* [TASK ITEM]
Check each line of the material below for "computer" and copy those where it appears.

* [AVAILABLE DATA]
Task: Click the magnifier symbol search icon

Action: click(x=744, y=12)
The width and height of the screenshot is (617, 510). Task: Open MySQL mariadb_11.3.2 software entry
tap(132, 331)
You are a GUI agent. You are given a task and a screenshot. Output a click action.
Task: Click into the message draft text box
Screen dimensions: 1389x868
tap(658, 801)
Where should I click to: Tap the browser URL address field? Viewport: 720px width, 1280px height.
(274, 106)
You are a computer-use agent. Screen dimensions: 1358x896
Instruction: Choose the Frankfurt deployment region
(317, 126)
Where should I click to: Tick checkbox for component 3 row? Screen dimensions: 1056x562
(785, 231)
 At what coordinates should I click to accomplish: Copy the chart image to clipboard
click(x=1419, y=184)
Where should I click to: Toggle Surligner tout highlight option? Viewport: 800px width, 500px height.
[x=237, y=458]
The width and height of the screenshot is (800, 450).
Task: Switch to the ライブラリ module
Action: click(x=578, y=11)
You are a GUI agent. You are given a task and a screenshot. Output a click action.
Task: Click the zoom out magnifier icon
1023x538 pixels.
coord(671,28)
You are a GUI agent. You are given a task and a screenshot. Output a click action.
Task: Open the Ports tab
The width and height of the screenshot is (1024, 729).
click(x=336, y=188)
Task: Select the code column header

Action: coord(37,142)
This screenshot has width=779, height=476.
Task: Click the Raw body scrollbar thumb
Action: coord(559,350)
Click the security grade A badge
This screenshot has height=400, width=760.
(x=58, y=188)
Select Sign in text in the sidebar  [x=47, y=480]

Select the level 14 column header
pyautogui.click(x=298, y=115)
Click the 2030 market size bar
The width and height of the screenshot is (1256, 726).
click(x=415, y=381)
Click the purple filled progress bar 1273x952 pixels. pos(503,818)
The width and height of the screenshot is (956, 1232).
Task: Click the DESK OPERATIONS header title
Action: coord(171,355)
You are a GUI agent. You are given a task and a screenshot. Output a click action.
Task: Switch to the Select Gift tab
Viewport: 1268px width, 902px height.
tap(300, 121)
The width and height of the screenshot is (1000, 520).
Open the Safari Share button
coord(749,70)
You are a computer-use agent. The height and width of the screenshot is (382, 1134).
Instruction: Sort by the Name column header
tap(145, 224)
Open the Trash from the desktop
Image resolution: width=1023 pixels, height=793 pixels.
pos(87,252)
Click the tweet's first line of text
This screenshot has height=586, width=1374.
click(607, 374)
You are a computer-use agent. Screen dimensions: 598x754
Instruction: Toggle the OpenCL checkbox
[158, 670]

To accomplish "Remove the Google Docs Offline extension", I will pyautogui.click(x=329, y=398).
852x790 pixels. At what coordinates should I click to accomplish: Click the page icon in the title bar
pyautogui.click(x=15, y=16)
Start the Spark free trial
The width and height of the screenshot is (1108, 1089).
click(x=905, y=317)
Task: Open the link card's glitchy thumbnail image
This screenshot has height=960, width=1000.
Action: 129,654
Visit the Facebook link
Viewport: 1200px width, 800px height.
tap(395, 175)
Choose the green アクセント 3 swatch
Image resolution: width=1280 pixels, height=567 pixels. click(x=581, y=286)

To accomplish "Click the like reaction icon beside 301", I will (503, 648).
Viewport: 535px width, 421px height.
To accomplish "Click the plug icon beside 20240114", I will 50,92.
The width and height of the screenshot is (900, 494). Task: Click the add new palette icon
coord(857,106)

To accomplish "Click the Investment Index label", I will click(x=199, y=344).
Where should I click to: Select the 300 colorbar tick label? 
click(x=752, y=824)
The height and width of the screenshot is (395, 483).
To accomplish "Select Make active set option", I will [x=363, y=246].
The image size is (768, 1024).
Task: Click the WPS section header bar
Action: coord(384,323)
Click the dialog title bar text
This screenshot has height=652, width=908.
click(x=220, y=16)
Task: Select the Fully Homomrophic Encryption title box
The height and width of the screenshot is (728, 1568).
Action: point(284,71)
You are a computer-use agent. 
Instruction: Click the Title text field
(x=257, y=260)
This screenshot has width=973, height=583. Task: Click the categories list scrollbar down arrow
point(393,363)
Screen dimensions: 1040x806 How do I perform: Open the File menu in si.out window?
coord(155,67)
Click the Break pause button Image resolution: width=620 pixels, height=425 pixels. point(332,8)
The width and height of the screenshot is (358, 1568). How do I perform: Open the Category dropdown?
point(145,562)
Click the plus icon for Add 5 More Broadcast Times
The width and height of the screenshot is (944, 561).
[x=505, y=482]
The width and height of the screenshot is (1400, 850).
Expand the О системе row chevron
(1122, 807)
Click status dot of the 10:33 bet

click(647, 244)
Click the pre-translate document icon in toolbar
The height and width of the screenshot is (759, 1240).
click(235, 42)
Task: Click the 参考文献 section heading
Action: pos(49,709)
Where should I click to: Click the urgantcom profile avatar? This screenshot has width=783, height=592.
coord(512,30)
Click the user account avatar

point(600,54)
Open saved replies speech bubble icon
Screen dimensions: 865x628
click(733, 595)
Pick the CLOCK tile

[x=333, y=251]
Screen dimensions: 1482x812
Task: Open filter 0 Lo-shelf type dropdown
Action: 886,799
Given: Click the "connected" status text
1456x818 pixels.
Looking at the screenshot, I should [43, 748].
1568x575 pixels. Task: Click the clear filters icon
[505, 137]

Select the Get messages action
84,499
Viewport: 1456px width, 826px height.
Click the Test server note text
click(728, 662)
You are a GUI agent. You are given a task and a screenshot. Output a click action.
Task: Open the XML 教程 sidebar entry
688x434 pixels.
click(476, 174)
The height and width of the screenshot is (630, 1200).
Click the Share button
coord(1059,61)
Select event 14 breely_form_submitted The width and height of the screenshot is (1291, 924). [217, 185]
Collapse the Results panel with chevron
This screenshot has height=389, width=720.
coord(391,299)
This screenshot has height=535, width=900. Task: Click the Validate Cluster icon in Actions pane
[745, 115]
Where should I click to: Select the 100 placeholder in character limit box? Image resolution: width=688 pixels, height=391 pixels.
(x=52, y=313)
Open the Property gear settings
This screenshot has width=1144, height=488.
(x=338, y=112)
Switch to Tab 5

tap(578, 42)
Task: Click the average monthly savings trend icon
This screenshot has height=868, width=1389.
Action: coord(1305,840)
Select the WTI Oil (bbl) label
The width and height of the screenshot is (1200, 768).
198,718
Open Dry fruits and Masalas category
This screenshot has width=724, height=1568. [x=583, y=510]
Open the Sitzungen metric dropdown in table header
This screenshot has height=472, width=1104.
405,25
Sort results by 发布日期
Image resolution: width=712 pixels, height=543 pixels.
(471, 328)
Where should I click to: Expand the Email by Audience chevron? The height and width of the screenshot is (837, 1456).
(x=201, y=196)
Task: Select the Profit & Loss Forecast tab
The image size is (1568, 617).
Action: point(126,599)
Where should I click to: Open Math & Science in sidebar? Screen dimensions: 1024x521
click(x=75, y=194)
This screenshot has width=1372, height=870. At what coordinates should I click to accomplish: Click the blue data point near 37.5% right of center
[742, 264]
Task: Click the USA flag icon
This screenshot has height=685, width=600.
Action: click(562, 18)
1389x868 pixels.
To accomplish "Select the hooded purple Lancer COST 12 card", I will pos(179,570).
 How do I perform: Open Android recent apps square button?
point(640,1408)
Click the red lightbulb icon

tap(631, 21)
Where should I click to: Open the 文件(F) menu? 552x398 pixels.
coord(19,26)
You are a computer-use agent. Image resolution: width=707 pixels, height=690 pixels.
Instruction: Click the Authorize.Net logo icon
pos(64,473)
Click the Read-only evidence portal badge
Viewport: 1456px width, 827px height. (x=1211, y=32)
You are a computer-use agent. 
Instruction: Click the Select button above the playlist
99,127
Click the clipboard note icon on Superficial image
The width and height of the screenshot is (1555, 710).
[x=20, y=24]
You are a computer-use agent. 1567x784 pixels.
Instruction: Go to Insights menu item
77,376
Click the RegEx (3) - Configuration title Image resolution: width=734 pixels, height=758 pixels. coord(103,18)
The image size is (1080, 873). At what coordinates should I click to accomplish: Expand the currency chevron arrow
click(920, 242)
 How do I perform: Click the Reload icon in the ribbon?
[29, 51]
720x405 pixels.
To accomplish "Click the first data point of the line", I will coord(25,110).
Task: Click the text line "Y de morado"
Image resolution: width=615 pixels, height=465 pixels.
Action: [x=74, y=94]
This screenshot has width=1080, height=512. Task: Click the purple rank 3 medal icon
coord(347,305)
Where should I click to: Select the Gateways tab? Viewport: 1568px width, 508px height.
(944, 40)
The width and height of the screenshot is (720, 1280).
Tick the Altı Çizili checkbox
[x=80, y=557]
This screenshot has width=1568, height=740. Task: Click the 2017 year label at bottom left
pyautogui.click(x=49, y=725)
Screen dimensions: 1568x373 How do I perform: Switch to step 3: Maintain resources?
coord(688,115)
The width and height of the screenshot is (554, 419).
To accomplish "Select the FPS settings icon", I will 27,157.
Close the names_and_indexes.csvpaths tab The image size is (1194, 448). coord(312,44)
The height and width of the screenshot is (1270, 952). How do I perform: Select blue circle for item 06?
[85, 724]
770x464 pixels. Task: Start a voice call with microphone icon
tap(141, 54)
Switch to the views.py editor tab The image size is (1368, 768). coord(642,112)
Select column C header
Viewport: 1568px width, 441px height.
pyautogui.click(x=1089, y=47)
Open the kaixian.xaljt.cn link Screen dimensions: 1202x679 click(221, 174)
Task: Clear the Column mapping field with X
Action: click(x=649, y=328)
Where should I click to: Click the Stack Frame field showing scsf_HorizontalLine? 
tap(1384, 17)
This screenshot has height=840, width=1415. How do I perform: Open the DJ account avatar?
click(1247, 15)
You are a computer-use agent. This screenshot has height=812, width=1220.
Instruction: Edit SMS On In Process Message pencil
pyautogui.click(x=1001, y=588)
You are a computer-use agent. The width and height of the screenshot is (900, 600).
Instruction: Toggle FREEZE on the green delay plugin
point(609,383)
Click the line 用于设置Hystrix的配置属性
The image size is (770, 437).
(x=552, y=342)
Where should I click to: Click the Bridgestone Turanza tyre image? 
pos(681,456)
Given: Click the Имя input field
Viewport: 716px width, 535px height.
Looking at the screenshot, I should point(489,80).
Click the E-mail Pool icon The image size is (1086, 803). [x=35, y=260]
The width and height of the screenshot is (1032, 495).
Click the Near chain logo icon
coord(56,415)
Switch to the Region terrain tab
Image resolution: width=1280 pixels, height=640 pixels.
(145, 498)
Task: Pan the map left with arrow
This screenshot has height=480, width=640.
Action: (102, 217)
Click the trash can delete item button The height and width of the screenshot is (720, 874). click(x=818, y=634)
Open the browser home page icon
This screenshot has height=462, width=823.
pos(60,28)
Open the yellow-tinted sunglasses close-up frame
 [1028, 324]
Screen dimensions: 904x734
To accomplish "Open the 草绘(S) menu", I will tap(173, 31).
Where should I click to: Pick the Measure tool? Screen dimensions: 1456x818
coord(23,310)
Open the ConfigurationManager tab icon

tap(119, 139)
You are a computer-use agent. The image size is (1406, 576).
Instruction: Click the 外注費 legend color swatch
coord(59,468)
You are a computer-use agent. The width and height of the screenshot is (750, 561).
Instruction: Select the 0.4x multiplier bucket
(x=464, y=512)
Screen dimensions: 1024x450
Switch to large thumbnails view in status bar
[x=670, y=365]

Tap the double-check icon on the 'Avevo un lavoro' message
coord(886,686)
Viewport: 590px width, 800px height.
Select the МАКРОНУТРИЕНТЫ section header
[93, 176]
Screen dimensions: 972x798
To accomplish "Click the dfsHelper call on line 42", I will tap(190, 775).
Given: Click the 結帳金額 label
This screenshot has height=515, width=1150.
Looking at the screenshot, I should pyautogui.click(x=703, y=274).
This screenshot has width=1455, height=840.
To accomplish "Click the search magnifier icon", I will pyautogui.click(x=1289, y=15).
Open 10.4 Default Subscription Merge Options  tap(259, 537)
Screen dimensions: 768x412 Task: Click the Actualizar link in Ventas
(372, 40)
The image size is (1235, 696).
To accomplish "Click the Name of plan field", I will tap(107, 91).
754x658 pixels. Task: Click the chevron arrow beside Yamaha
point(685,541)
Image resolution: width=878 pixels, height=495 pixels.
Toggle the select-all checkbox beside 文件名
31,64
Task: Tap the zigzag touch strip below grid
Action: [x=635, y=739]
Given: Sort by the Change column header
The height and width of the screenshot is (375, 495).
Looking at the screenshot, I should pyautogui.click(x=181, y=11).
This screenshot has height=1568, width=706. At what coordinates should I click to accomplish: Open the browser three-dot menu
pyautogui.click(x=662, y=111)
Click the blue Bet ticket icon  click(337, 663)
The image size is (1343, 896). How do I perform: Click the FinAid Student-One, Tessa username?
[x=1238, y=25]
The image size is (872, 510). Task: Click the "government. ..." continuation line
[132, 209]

* [THE COMPLETED TASK]
You are a computer-use agent. Screen dimensions: 1358x896
You are a computer-use agent. The height and width of the screenshot is (382, 1134).
You are a computer-use agent. Screen dimensions: 598x754
You are a computer-use agent. 
You are a computer-use agent. Image resolution: width=707 pixels, height=690 pixels.
You are a computer-use agent. 
You are a computer-use agent. 1567x784 pixels.
You are a computer-use agent. This screenshot has height=812, width=1220.
You are a computer-use agent. The width and height of the screenshot is (900, 600).
You are a computer-use agent. The image size is (1406, 576).
You are a computer-use agent. The width and height of the screenshot is (750, 561).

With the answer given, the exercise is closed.